### Goal of the exercise
Output the exact lines that start at the one containing "Select the clock category icon in the toolbox" and continue to the last line of the entries below; do not output pictures.

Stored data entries
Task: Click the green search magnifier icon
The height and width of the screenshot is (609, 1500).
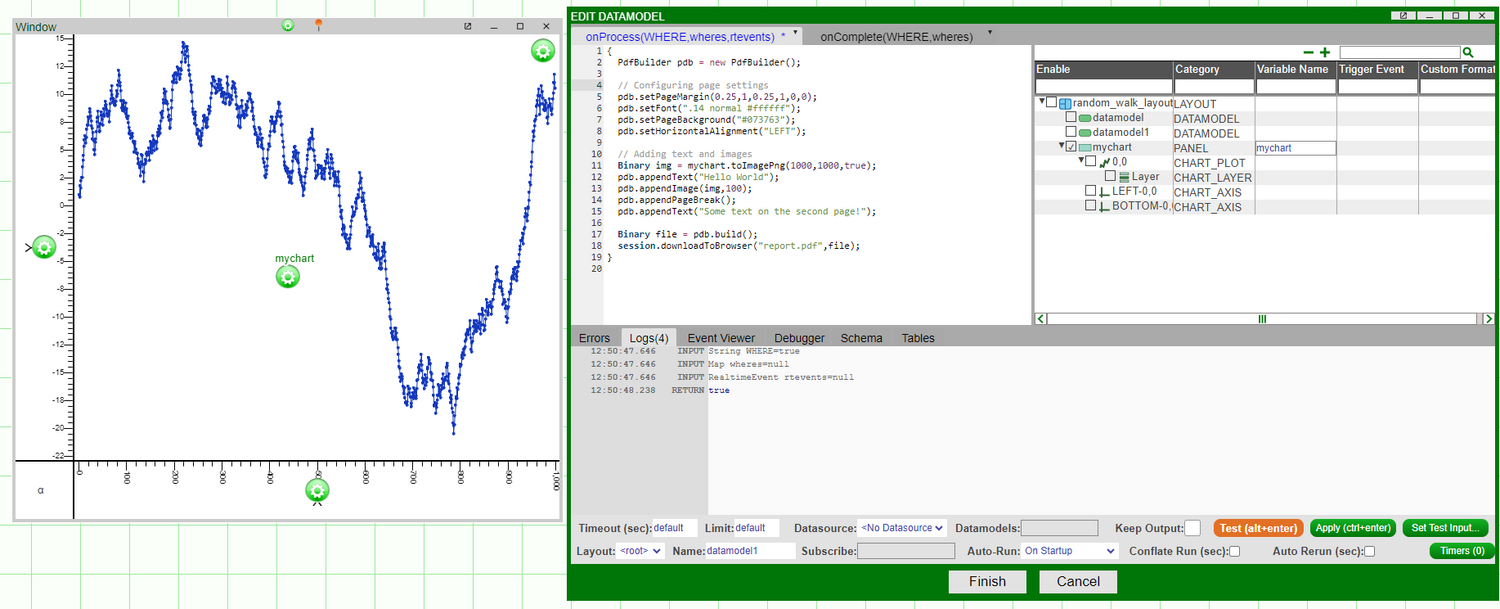Action: pos(1468,52)
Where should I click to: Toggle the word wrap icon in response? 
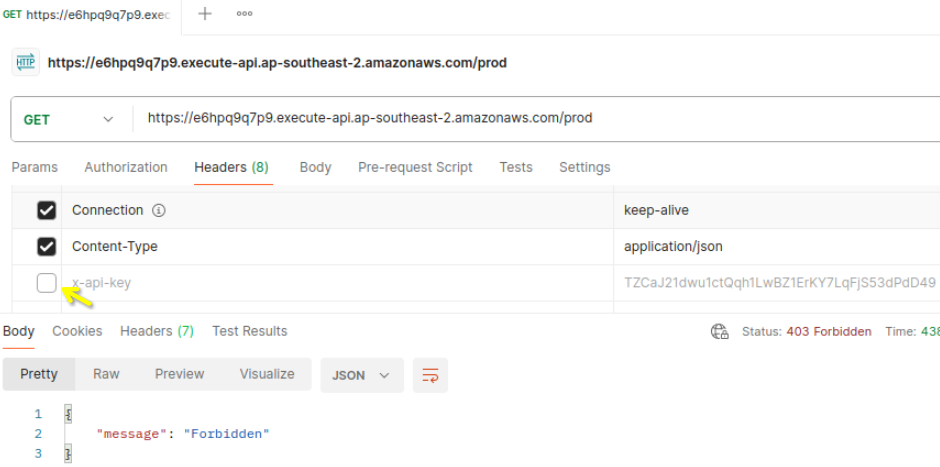tap(430, 375)
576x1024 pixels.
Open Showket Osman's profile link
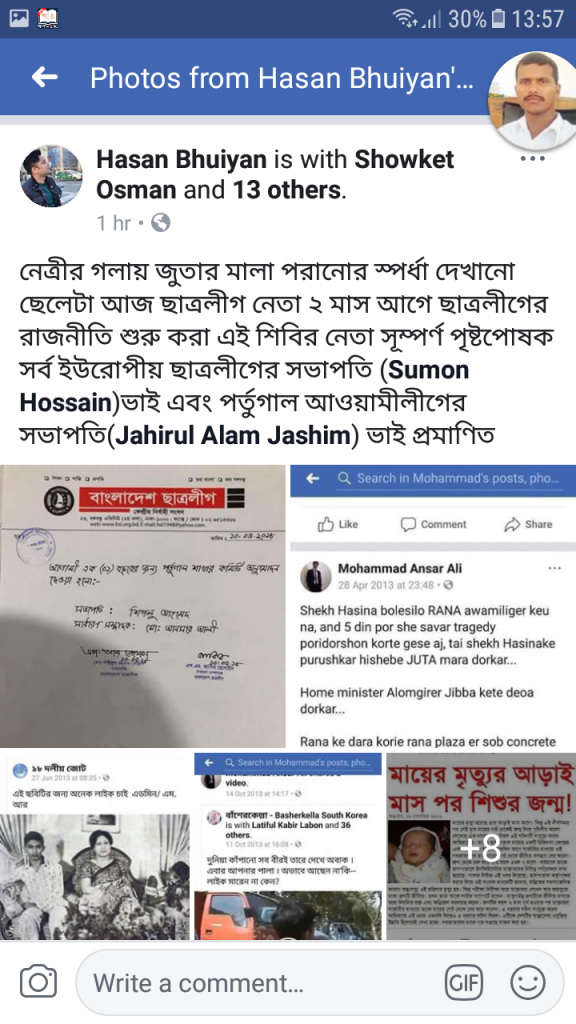tap(275, 174)
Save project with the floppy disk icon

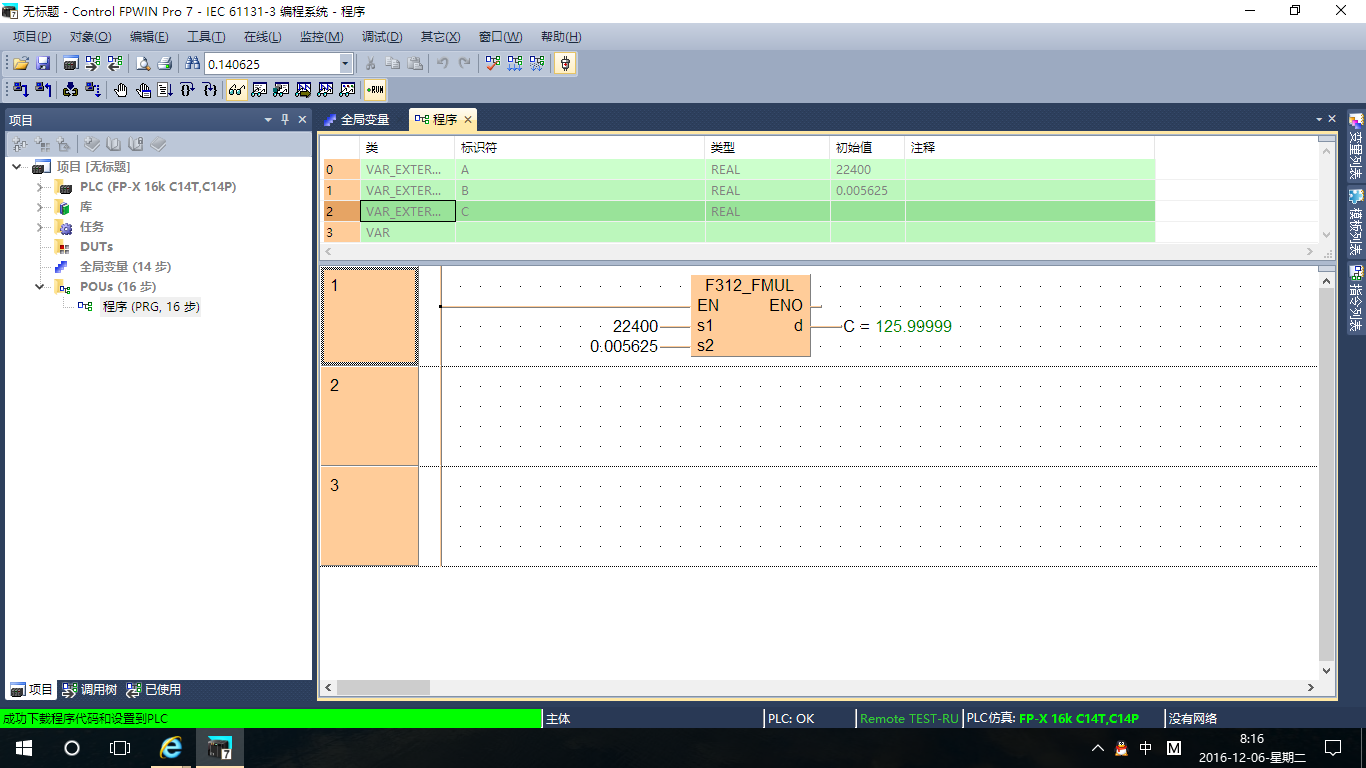tap(43, 63)
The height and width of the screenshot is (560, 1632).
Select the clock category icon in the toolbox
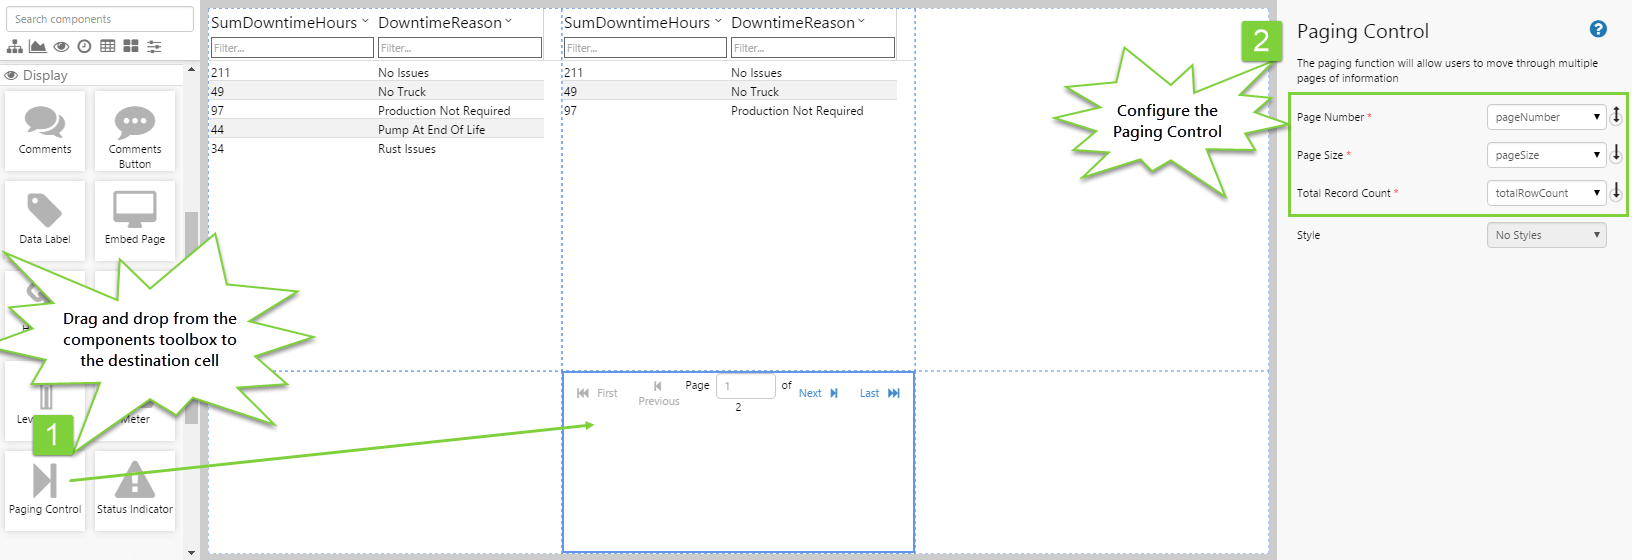(x=84, y=46)
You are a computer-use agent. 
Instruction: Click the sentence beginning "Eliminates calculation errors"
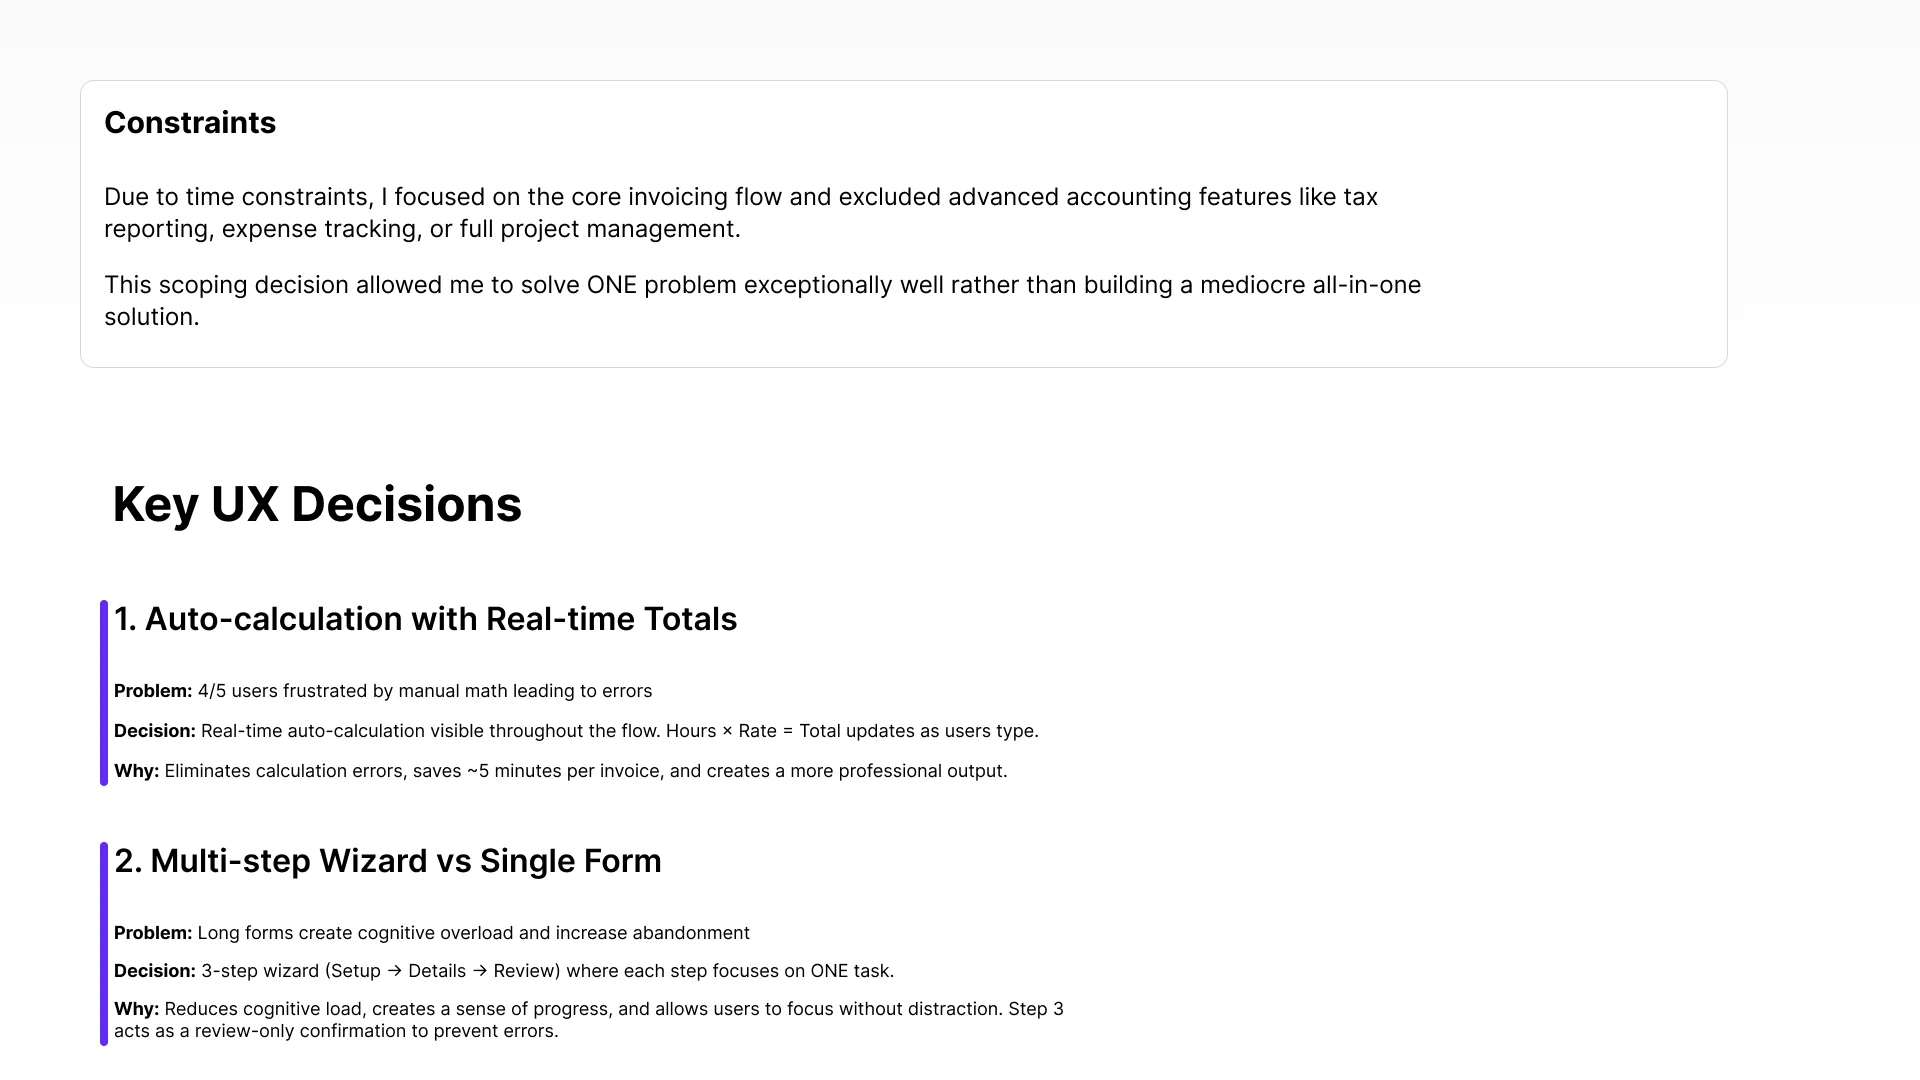(x=585, y=771)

### Result
Select the clock category icon in the toolbox
(x=84, y=46)
You are a computer-use agent. 
Instruction: Click the sentence beginning "Eliminates calculation errors"
(x=585, y=771)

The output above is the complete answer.